» **EXERCISE DIRECTIONS**: Please copy out every line of the listing below word for word.

Dataset entries:
--- Begin ---

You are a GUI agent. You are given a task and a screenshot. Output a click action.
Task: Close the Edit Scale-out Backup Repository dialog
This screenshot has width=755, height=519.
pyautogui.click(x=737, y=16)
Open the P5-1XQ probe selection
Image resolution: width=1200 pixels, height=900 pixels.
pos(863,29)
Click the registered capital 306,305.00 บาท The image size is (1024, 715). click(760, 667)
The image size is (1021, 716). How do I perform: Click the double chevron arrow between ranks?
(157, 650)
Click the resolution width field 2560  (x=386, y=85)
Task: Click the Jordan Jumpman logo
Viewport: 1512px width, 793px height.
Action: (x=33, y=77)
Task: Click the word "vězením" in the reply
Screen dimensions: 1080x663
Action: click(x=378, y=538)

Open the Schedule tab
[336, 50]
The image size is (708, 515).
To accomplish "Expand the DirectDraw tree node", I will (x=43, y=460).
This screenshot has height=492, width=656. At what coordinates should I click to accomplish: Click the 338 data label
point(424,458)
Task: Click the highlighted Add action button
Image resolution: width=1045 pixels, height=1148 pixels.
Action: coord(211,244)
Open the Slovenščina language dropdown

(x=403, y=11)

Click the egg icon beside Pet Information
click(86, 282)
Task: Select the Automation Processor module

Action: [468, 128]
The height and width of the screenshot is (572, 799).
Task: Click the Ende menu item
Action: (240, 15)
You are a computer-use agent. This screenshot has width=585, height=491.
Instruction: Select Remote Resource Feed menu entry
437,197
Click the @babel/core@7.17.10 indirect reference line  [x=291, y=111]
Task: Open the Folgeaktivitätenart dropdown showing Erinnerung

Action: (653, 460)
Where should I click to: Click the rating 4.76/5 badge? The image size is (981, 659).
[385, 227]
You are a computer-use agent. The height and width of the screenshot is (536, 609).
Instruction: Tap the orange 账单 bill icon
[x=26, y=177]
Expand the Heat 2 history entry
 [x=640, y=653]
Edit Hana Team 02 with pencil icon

--- End ---

» **FULL OUTPUT**:
You are a GUI agent. You are given a task and a screenshot. Output a click action.
Task: Close the Edit Scale-out Backup Repository dialog
This screenshot has width=755, height=519.
pyautogui.click(x=737, y=16)
Open the P5-1XQ probe selection
Image resolution: width=1200 pixels, height=900 pixels.
pos(863,29)
Click the registered capital 306,305.00 บาท The image size is (1024, 715). click(760, 667)
The image size is (1021, 716). How do I perform: Click the double chevron arrow between ranks?
(157, 650)
Click the resolution width field 2560  (x=386, y=85)
Task: Click the Jordan Jumpman logo
Viewport: 1512px width, 793px height.
Action: (x=33, y=77)
Task: Click the word "vězením" in the reply
Screen dimensions: 1080x663
Action: click(x=378, y=538)

Open the Schedule tab
[336, 50]
The image size is (708, 515).
To accomplish "Expand the DirectDraw tree node", I will (x=43, y=460).
This screenshot has height=492, width=656. At what coordinates should I click to accomplish: Click the 338 data label
point(424,458)
Task: Click the highlighted Add action button
Image resolution: width=1045 pixels, height=1148 pixels.
Action: coord(211,244)
Open the Slovenščina language dropdown

(x=403, y=11)

Click the egg icon beside Pet Information
click(86, 282)
Task: Select the Automation Processor module

Action: [468, 128]
The height and width of the screenshot is (572, 799).
Task: Click the Ende menu item
Action: (240, 15)
You are a computer-use agent. This screenshot has width=585, height=491.
Instruction: Select Remote Resource Feed menu entry
437,197
Click the @babel/core@7.17.10 indirect reference line  [x=291, y=111]
Task: Open the Folgeaktivitätenart dropdown showing Erinnerung

Action: (653, 460)
Where should I click to: Click the rating 4.76/5 badge? The image size is (981, 659).
[385, 227]
You are a computer-use agent. The height and width of the screenshot is (536, 609).
Instruction: Tap the orange 账单 bill icon
[x=26, y=177]
Expand the Heat 2 history entry
 [x=640, y=653]
Edit Hana Team 02 with pencil icon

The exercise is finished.